I have a really hard time convincing certain people why I don’t like buying pirated copies of movies – or why I refuse to take advantage of discounted appliances because they “fell off the truck.”

“It’s a matter of principle,” I’ll say. “By buying this kind of stuff I’m encouraging more dishonesty.”

“Who cares? You’re getting a good deal,” they’ll always respond.
“But…but…principles…my ethics…stealing…bad…guilt…remorse…ah forget it.”

Maybe I being a little self-righteous. In high school, when my friend decided that she’d rather steal the $10 bracelet that had caught her eye than spend the money her father had given her, I dissented (partly out of fear of getting caught as an accomplice, partly out of irritation that she had the gall to make me her accomplice). So I walked out and left her there.

Today I was analyzing data from our Integrity and Work Ethics Test and compared differences between men and women’s perception of dishonest behavior. Here are the results:

Our study reveals that although men are more likely to justify acts of dishonesty, this tendency decreases with age. In fact, for both genders, younger age groups were more likely than older age groups to justify certain acts of dishonesty, or to believe that they were not a big deal. Our research also indicates that participants will empathize with employees who display loyalty and who are hard-working, even if they commit an act of theft, but will be merciless towards someone who acts dishonestly simply because he/she is following the crowd. Essentially, our sample considers the “everyone-else-is-doing-it” excuse a cop-out and completely unacceptable. In addition, women, particularly those over the age of 30, will really beat themselves up if their success were to come at the cost of someone else’s. They would rather put in the blood, sweat, and tears needed to succeed than scheme or lie their way to the top.

So at what point do we draw the line? It’s hard to say.
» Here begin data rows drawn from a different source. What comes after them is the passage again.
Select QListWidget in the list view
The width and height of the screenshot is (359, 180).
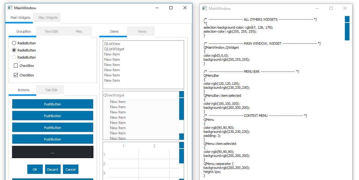point(114,49)
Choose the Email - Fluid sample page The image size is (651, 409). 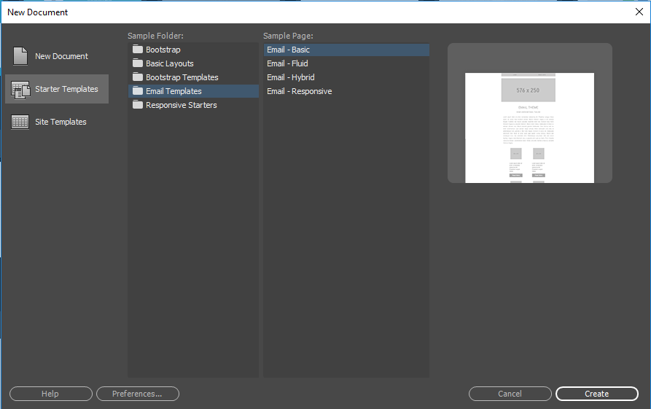coord(287,63)

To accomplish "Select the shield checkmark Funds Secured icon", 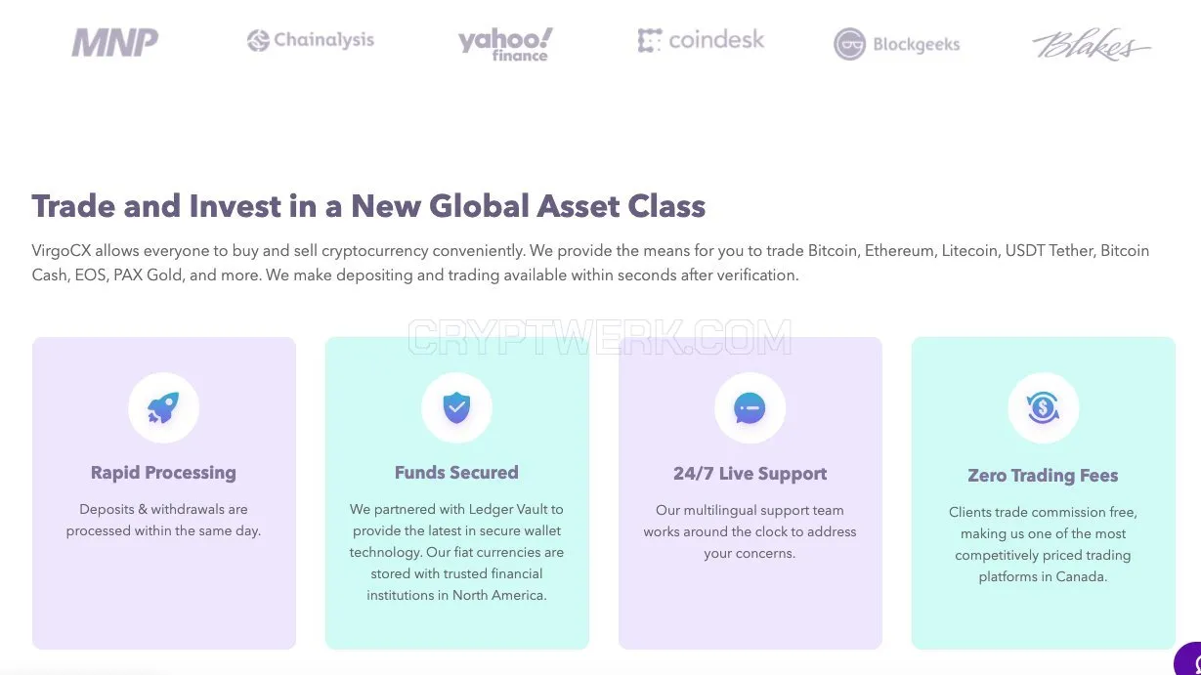I will [x=456, y=407].
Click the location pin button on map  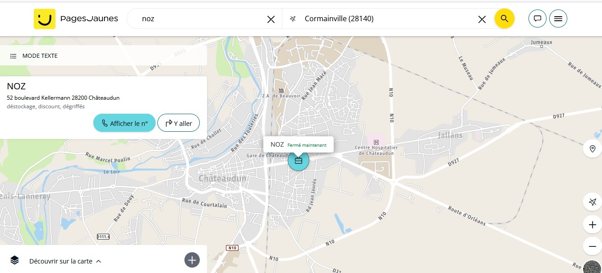[x=592, y=149]
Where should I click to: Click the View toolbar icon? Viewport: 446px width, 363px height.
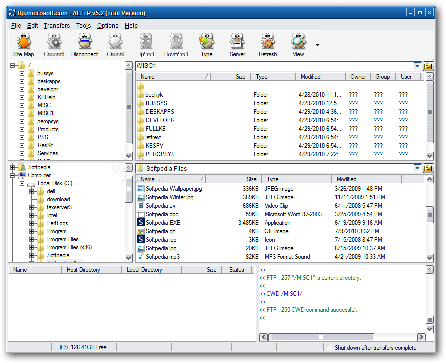298,45
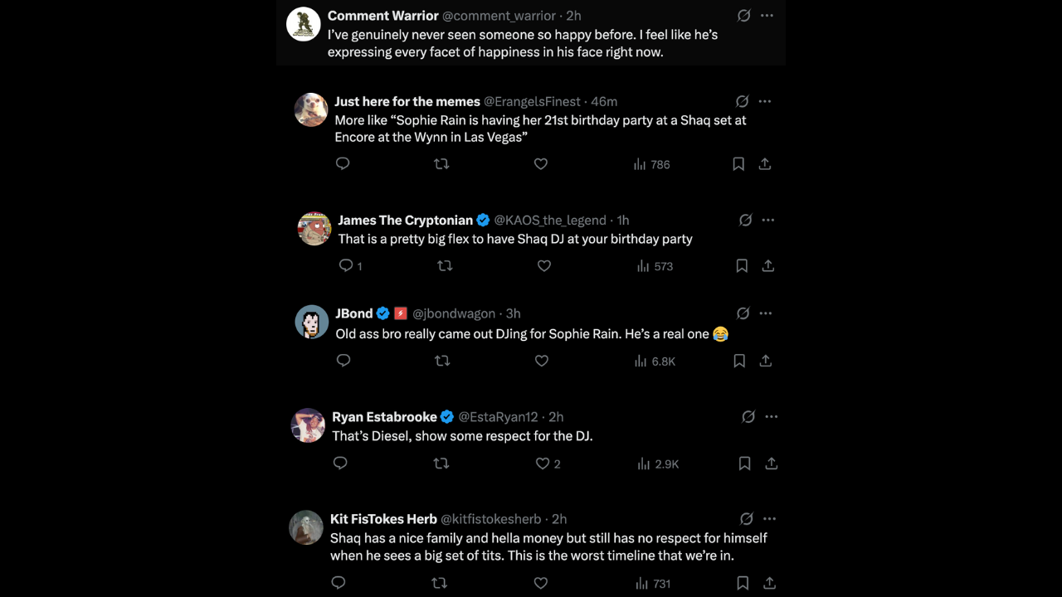Expand more menu on Ryan Estabrooke's tweet

coord(771,417)
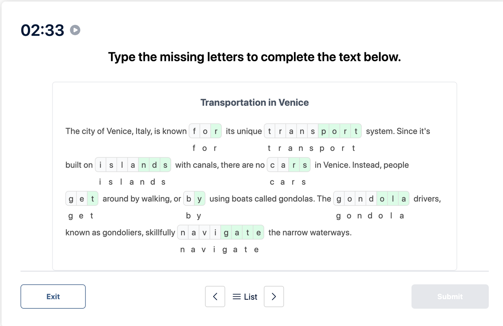Select the green 'e' box ending 'navigate'
This screenshot has height=326, width=503.
[258, 232]
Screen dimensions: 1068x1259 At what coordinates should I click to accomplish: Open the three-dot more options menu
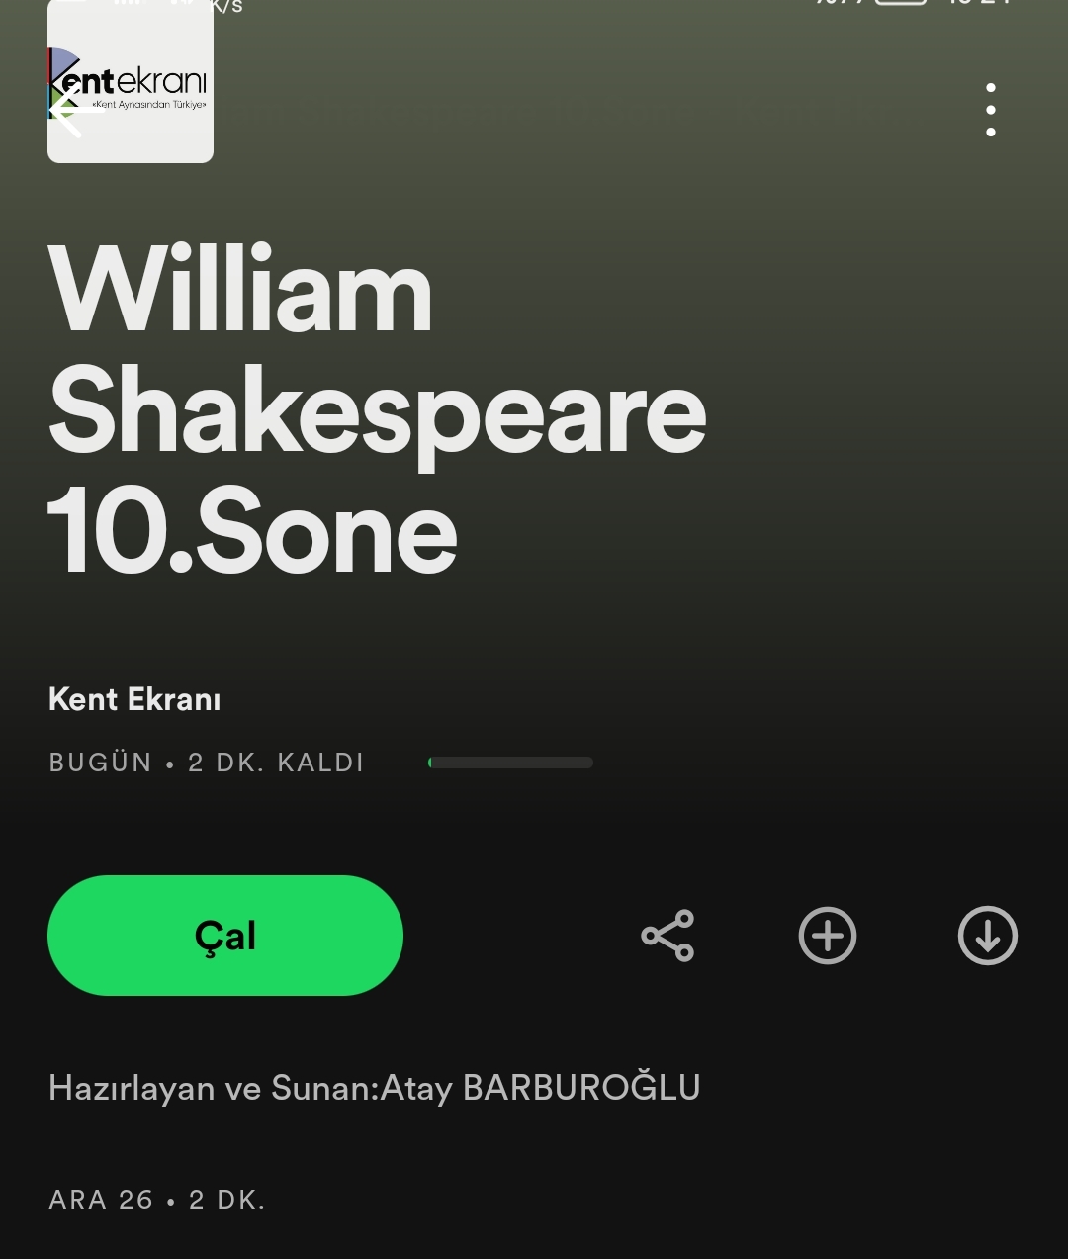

As much as I’d love to put everything into a neat category, like my obsessive-compulsive thinking habit demands of me (telling the truth = good, stealing = bad), it’s not that clear-cut. What about the kid who steals a chocolate bar because he hasn’t eaten for days? Or the man who robs a bank to pay for his child’s expensive medical treatment? This is the moral dichotomy that I battle with. And I discovered that I’m not the only one who is trying to straddle that ever-moving, ever-thinner line in the sand.